### [CONSIGNE]
Reprenez le passage sur le recours de l'ONIAM contre l'assureur du centre de transfusion sanguine et poursuivez-le après sa dernière phrase.

### [PASSAGE EXTRAIT]
================================

À partir de 1978, un patient hémophile a subi de nombreuses transfusions sanguines. Apprenant en 1992 qu’il a été contaminé par le virus de l’hépatite C, le patient a demandé à être indemnisé. Après avoir refusé une offre d’indemnisation provisionnelle de l’ONIAM, il a saisi la juridiction administrative en 2013. Un an plus tard, en 2014, les juges administratifs ont fait droit à sa demande. En 2015, après avoir indemnisé le patient, l’ONIAM a entendu exercer son recours contre l’assureur du centre de transfusion sanguine. Toutefois, le 12 janvier 2023, la Cour d’appel de Paris a rejeté la demande de remboursement de l’ONIAM. Les juges du fond ont considéré qu’une triple preuve n’était pas rapportée : d’abord la preuve de la réalité de la transfusion, ensuite la preuve de l’origine transfusionnelle de la contamination, et enfin la preuve que la contamination avait eu lieu pendant la période de validité du contrat d’assurance.

================================

### [DONNÉES AFFICHÉES]
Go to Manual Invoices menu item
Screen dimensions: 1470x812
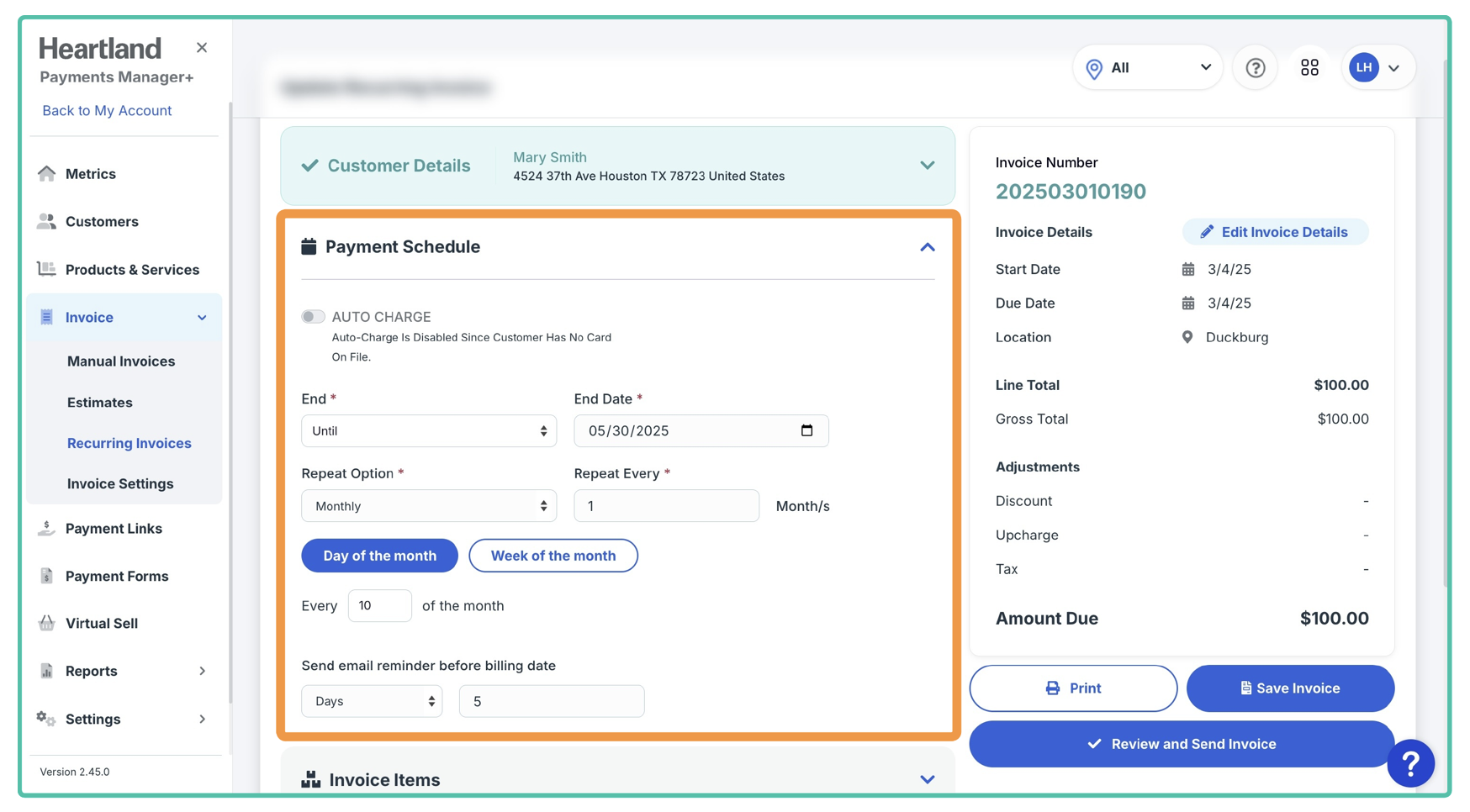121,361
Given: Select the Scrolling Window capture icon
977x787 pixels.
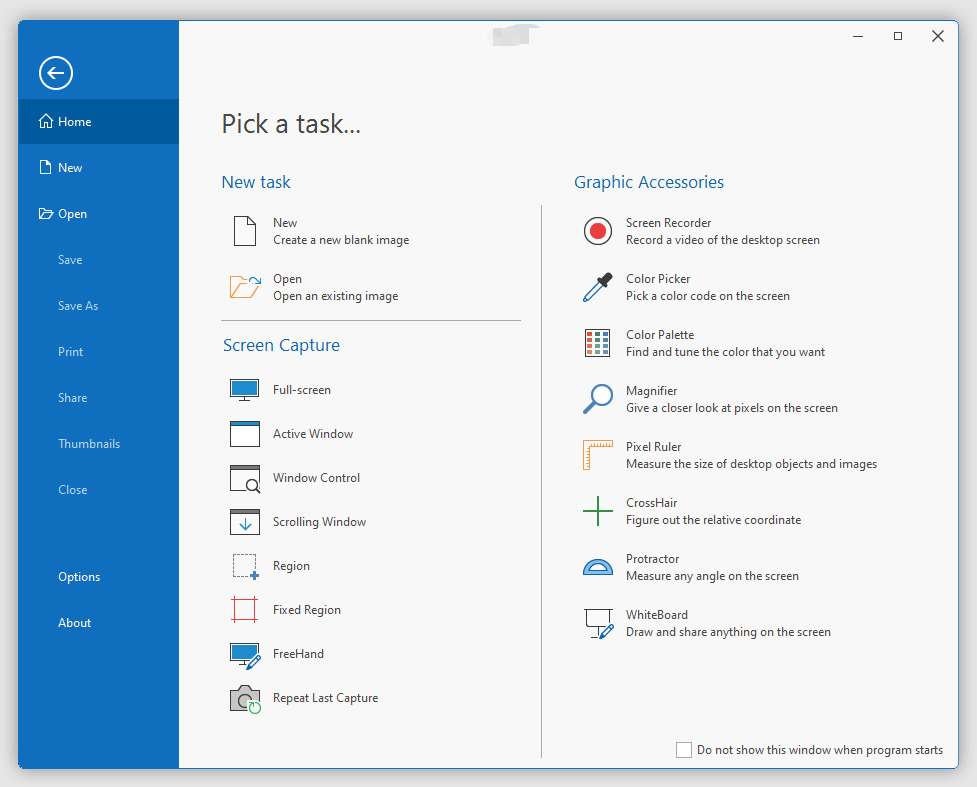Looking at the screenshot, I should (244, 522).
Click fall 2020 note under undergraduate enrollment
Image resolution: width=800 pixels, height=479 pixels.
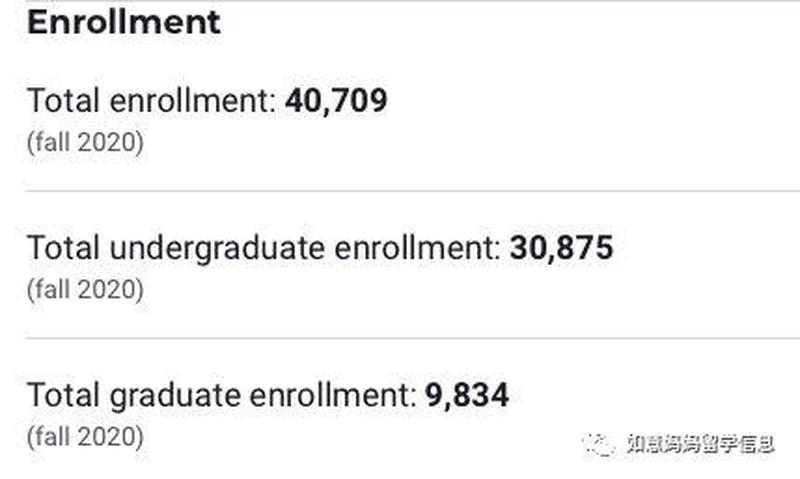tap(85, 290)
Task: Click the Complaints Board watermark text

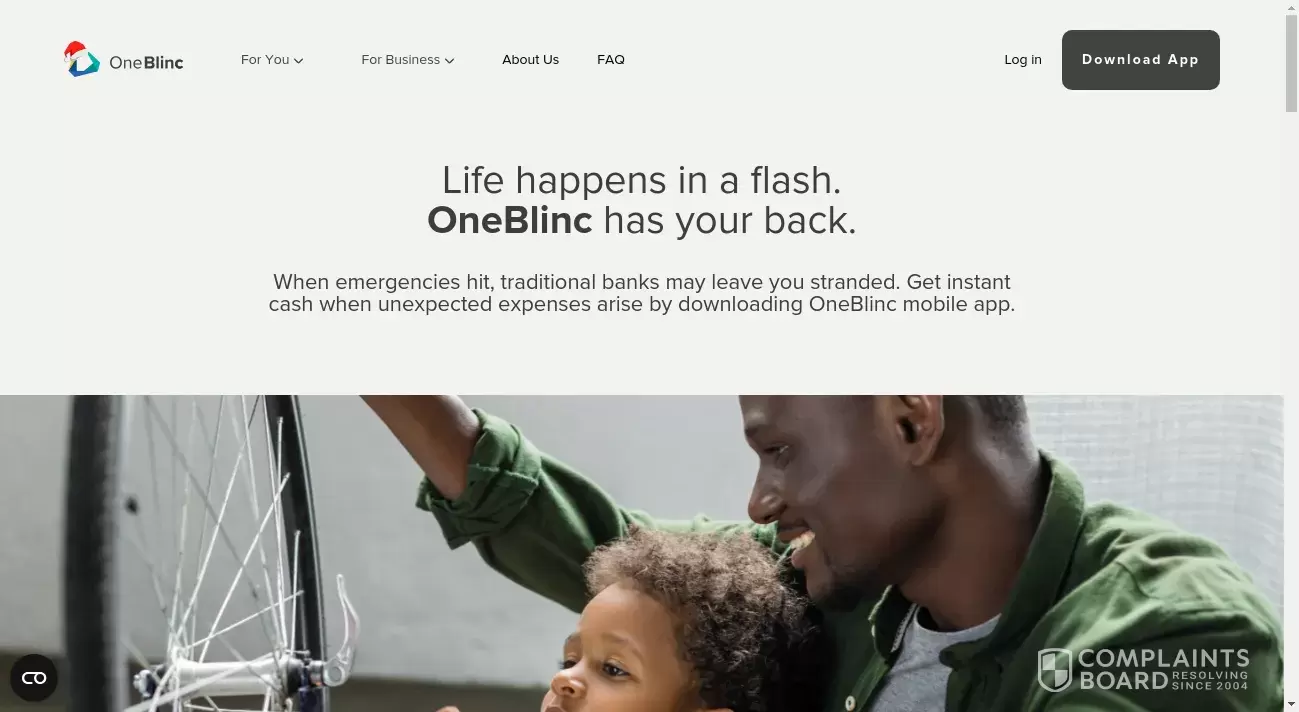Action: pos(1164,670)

================================

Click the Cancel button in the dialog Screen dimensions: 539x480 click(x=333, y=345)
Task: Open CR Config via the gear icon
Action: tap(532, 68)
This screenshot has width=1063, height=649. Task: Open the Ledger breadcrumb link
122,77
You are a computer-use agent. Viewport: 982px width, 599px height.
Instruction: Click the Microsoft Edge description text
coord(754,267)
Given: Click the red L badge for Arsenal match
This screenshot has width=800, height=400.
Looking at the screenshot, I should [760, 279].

================================

### [RÉPONSE ATTENDUE]
L’ONIAM a formé un pourvoi en cassation, composé d’un moyen unique, divisé en trois branches. Le 26 juin 2024, la première chambre civile casse dans toutes ses dispositions l’arrêt de la Cour d’appel de Paris. Se fondant sur les articles L. 1221-14 du code de la santé publique, dans sa rédaction issue de la loi du 14 décembre 2020, et...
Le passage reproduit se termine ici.